Clarity is a key emphasis in this well-researched, well-written book. Miller, who teaches international history and is involved in foreign policy research for several organizations, is good at explaining the complicated details of a high-tech dilemma now posing many difficulties for the world.  

 

He writes that when the coronavirus temporarily shut down chip factories in 2020, critical chip shortages quickly occurred everywhere. “Then, over 2021, a series of accidents—a fire in a Japanese semiconductor facility; ice storms in Texas, a center of U.S. chipmaking; and a new round of COVID lockdowns in Malaysia, where many chips are assembled and tested—intensified these disruptions.” America’s military faced long delays in getting critical parts. Major carmakers and manufacturers in numerous other industries and nations had to shut down for weeks, leaving many workers unpaid and customers with unfilled orders or desperately short of needed parts and supplies.  

 

One other Texas-related story in Chip War illuminates why the U.S. and China are once again at loggerheads over Taiwan and why the White House, Congress, and huge companies such as Texas Instruments, Samsung, and others are swiftly pushing billions of dollars into new, cutting-edge chip fabrication plants. In 1983, Morris Chang, a talented and ambitious Chinese immigrant who had lived most of his life in Texas and risen through TI’s management ranks, was in line to become Texas Instruments’ chief executive officer. But when he was passed over for the post, he left, moved to Taiwan, and launched his own chip company. “Today,” Miller notes, “no firm fabricates chips with more precision than the Taiwan Semiconductor Manufacturing Company (TSMC) [founded by Chang].”  “TMSC [now] builds almost all of the world’s most advanced processor chips.”  

 

U.S. Commerce Secretary Gina Raimondo put that situation under a starker spotlight during a recent interview with writer-journalist Thomas L. Friedman. “Today,” she told him, “we are purchasing 100 percent of our advanced logic chips from abroad—90 percent from TSMC in Taiwan and 10 percent from Samsung in Korea. We do not make in the U.S. any of the chips we need for artificial intelligence, for our military, for our satellites.” 

 

Chip War can be important and informative reading for almost anyone seeking to know more about current digital chip technology, its wide importance, and what could happen if its fragile supply chain is disrupted again, whether by accident, a new pandemic, or war.   

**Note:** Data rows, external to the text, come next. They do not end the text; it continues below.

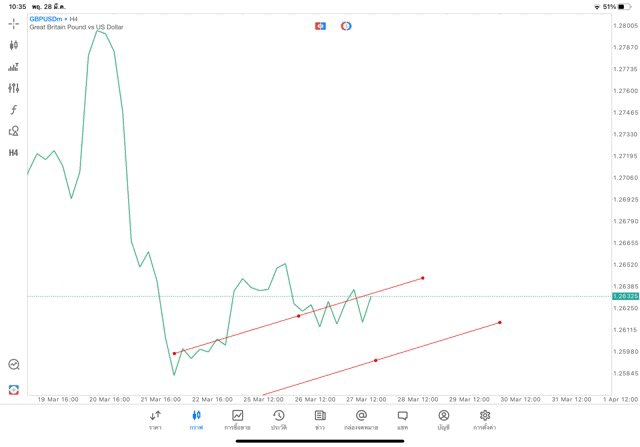This screenshot has height=447, width=640.
Task: Open the H4 timeframe selector
Action: [14, 153]
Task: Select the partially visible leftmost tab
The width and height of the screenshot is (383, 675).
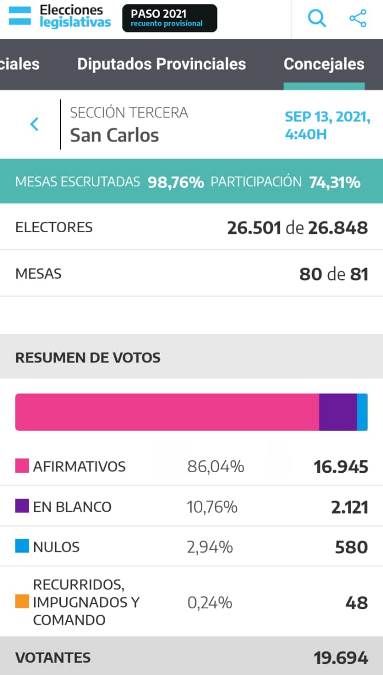Action: click(20, 65)
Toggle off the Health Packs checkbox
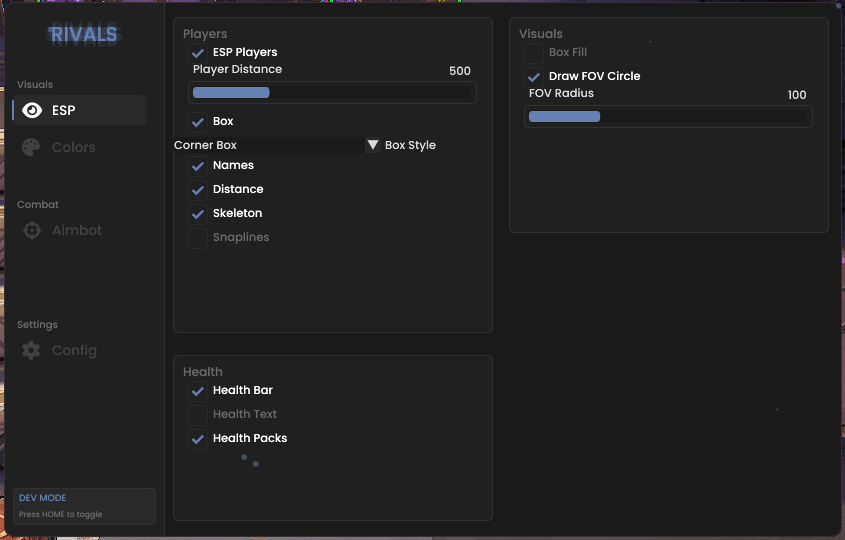 pos(198,439)
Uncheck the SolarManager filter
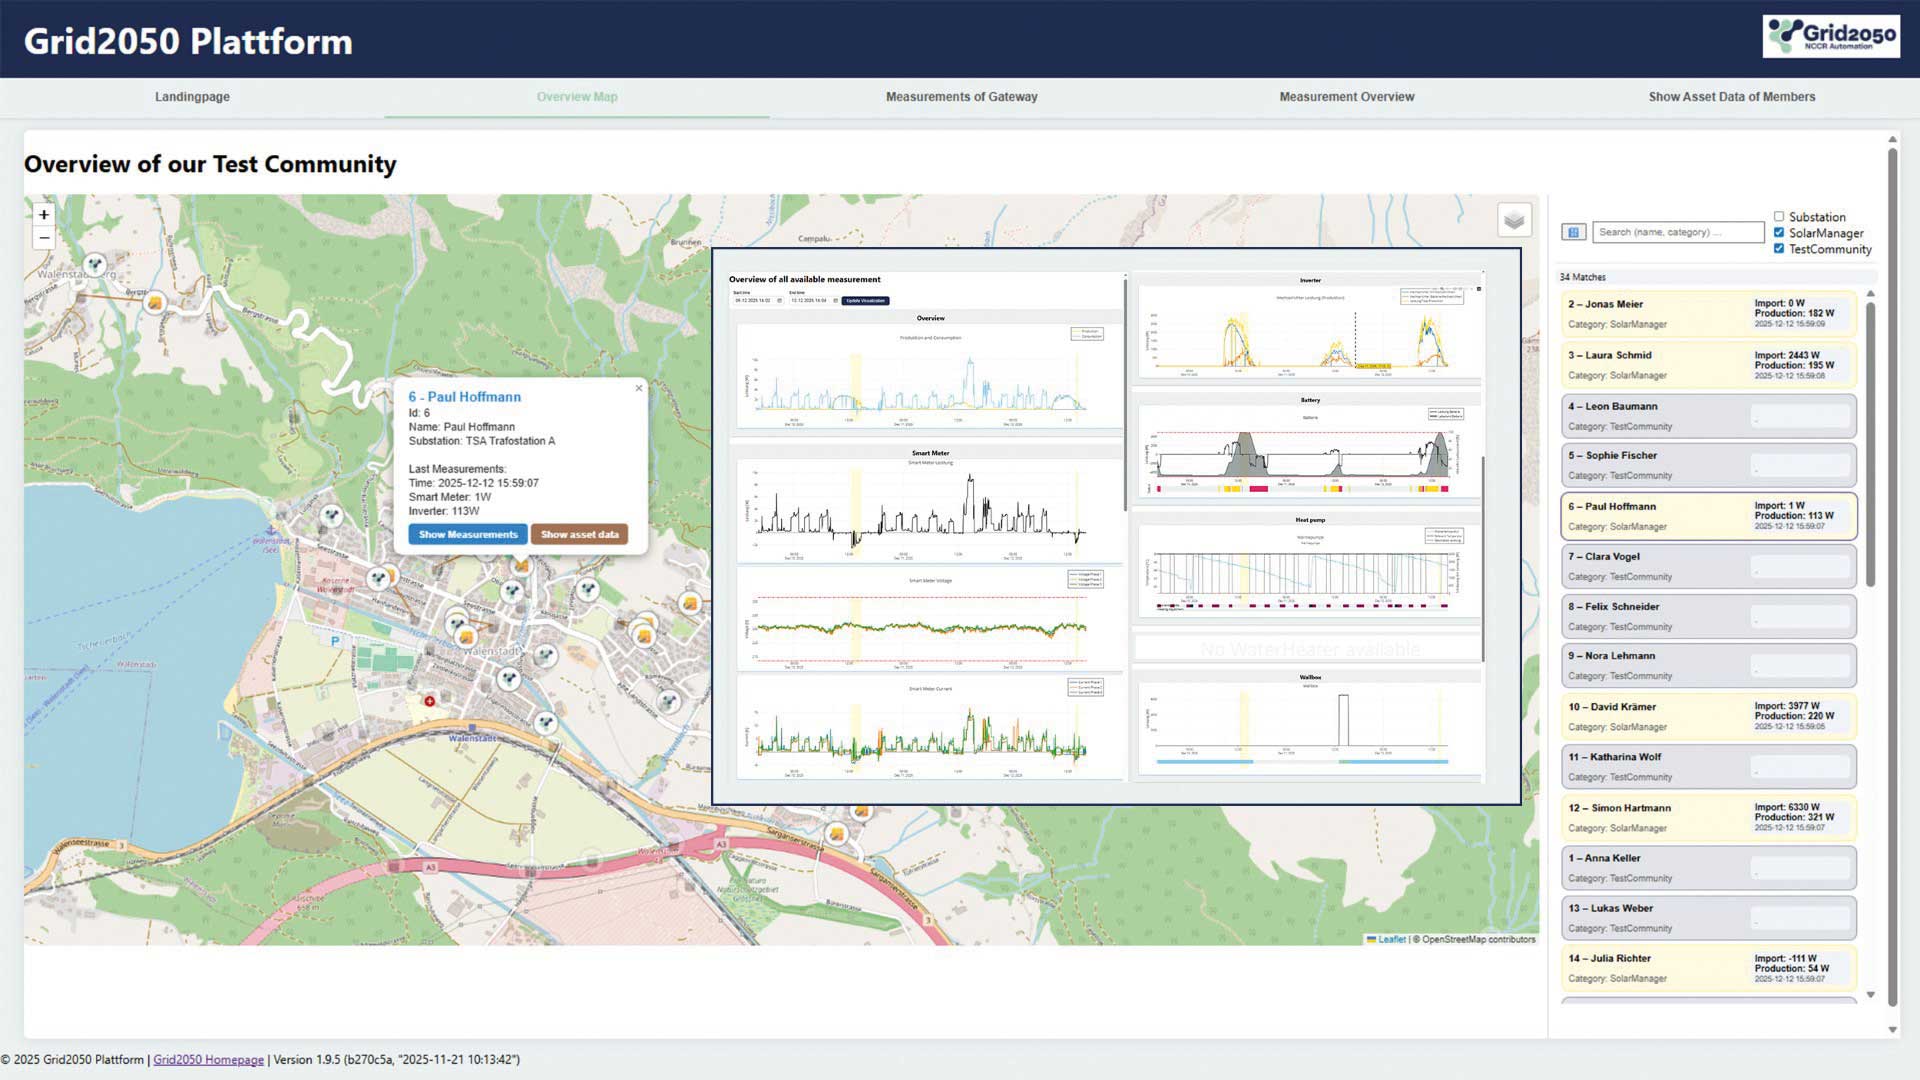 coord(1779,233)
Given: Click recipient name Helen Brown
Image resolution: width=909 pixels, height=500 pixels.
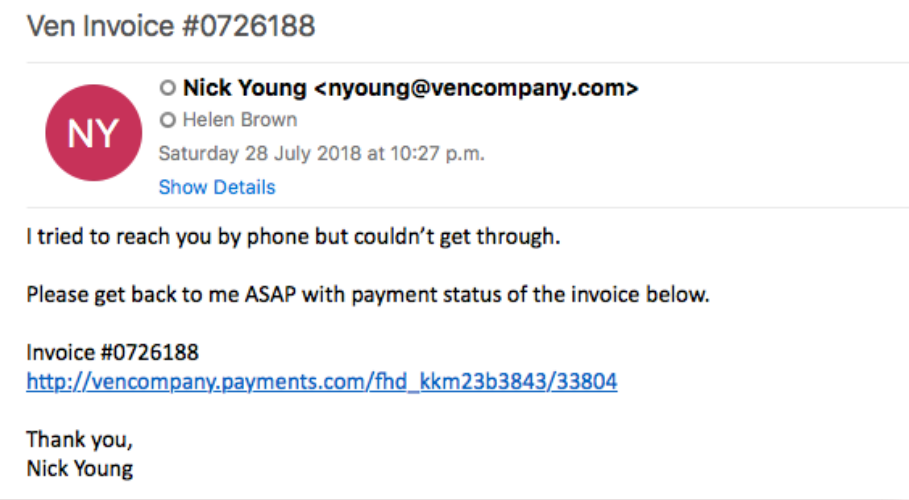Looking at the screenshot, I should coord(240,121).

Chris Miller is Assistant Professor of International History at the Fletcher School of Law and Diplomacy at Tufts University. He also serves as Jeane Kirkpatrick Visiting Fellow at the American Enterprise Institute, Eurasia Director at the Foreign Policy Research Institute, and as a Director at Greenmantle, a New York and London-based macroeconomic and geopolitical consultancy. He is the author of three previous books—PutinomicsThe Struggle to Save the Soviet Economy, and We Shall Be Masters—and he frequently writes for The New York TimesThe Wall Street Journal, Foreign AffairsForeign PolicyThe American Interest, and other outlets. He received a PhD in history from Yale University and a BA in history from Harvard University.